* _BRIEF 1_: From the rows, quote the lines between the one holding "You are a computer-use agent. This" and the one holding "[x=596, y=58]", inclusive, reproducing each line exactly.

>> start PROVIDED TEXT

Image by knape via iStock.

Events will never the be-all-and-end-all of major donor fundraising.  Whilst they can be delightful, fun and a real talking point at home, they are more often than not an expensive distraction.

If you are going to hold any cultivation event then you must be clear on all twelve of these points:

  • Your event POO (purpose, objectives and outcomes).
  • Criteria for each guest e.g. qualified capacity to give over a certain level, knowledge that an event will make the difference.
  • Criteria for home team attendance – only those with clear roles to attend.
  • Nobody attends “because they ought to” outside of these clear criteria – guests, staff, trustees. Nobody.
  • Never less than three months’ notice and longer if you’re running an A and a B list so that the B listers still get their three months’ notice. This advice comes from donors.
  • A briefing on the day of the event for all home team.
  • A debrief the day after the event to download all of the actions, lessons, intelligence of the night.
  • A bespoke plan to follow up with every attendee.
  • No group asks – never stand up and ask the room to give a gift.
  • Smaller is better. You are trying to have meaningful conversations with your key donors – make sure you can do that in the event you’ve planned. You can’t do that in a room of 80 people.
  • Allow for plus ones in your numbers. But only for guests. Your home team are working, so they don’t get a plus one usually.
  • Consider the time of year – private school holidays, skiing season, busy social calendars in the run up to Christmas etc. People go away. You can’t change that.

To hold an event without due consideration of these factors is to risk that your event will turn into a jolly – no meaningful conversations with your key donors and not leading to gifts.

>> end PROVIDED TEXT
>> start DATA SHOWN

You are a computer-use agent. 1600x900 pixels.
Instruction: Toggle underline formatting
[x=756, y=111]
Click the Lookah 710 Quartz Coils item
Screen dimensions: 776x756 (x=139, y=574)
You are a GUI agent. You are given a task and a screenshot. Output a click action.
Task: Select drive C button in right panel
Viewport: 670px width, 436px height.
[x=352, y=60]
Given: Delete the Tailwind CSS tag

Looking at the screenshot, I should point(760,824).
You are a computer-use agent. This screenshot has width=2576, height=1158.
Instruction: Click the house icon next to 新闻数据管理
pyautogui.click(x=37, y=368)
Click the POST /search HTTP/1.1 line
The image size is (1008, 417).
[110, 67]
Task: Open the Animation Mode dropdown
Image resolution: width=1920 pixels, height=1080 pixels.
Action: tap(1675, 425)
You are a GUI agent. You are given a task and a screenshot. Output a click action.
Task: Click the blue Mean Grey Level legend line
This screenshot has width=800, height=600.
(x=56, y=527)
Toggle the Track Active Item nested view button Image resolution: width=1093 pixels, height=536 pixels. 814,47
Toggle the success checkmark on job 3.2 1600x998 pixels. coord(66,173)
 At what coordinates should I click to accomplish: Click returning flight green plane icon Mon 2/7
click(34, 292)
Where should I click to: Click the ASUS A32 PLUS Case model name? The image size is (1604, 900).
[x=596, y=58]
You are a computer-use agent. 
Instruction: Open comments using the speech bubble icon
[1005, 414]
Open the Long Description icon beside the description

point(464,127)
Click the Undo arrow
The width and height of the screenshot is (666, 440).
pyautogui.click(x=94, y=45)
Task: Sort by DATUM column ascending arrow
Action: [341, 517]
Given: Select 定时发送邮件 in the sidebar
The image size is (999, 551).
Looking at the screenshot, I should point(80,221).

>> end DATA SHOWN

* _BRIEF 2_: Print the part of the passage on donor events between "Image by knape" and "objectives and outcomes).", inclusive, with no changes.

* _WRITTEN RESPONSE 1_:
You are a computer-use agent. This screenshot has width=2576, height=1158.
Instruction: Click the house icon next to 新闻数据管理
pyautogui.click(x=37, y=368)
Click the POST /search HTTP/1.1 line
The image size is (1008, 417).
[110, 67]
Task: Open the Animation Mode dropdown
Image resolution: width=1920 pixels, height=1080 pixels.
Action: tap(1675, 425)
You are a GUI agent. You are given a task and a screenshot. Output a click action.
Task: Click the blue Mean Grey Level legend line
This screenshot has width=800, height=600.
(x=56, y=527)
Toggle the Track Active Item nested view button Image resolution: width=1093 pixels, height=536 pixels. 814,47
Toggle the success checkmark on job 3.2 1600x998 pixels. coord(66,173)
 At what coordinates should I click to accomplish: Click returning flight green plane icon Mon 2/7
click(34, 292)
Where should I click to: Click the ASUS A32 PLUS Case model name? The image size is (1604, 900).
[x=596, y=58]

* _WRITTEN RESPONSE 2_:
Image by knape via iStock.

Events will never the be-all-and-end-all of major donor fundraising.  Whilst they can be delightful, fun and a real talking point at home, they are more often than not an expensive distraction.

If you are going to hold any cultivation event then you must be clear on all twelve of these points:

  • Your event POO (purpose, objectives and outcomes).